We can begin with some recent work: in 2010, three researchers from Harvard and Toronto found all the trials looking at five major classes of drug – antidepressants, ulcer drugs and so on – then measured two key features: were they positive, and were they funded by industry?1 They found over five hundred trials in total: 85 per cent of the industry-funded studies were positive, but only 50 per cent of the government-funded trials were. That’s a very significant difference.
In 2007, researchers looked at every published trial that set out to explore the benefit of a statin.2 These are cholesterol-lowering drugs which reduce your risk of having a heart attack, they are prescribed in very large quantities, and they will loom large in this book. This study found 192 trials in total, either comparing one statin against another, or comparing a statin against a different kind of treatment. Once the researchers controlled for other factors (we’ll delve into what this means later), they found that industry-funded trials were twenty times more likely to give results favouring the test drug. Again, that’s a very big difference.

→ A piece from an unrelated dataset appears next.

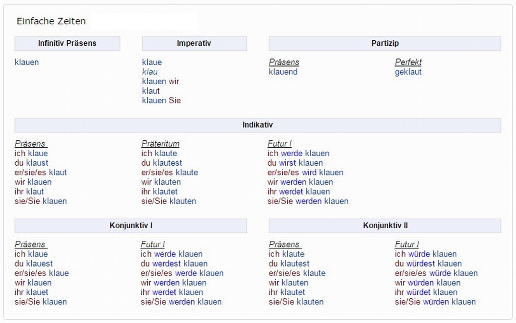
Task: Select the present participle 'klauend'
Action: pyautogui.click(x=283, y=72)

We’ll do one more. In 2006, researchers looked into every trial of psychiatric drugs in four academic journals over a ten-year period, finding 542 trial outcomes in total. Industry sponsors got favourable outcomes for their own drug 78 per cent of the time, while independently funded trials only gave a positive result in 48 per cent of cases. If you were a competing drug put up against the sponsor’s drug in a trial, you were in for a pretty rough ride: you would only win a measly 28 per cent of the time.3
These are dismal, frightening results, but they come from individual studies. When there has been lots of research in a field, it’s always possible that someone – like me, for example – could cherry-pick the results, and give a partial view. I could, in essence, be doing exactly what I accuse the pharmaceutical industry of doing, and only telling you about the studies that support my case, while hiding the reassuring ones from you.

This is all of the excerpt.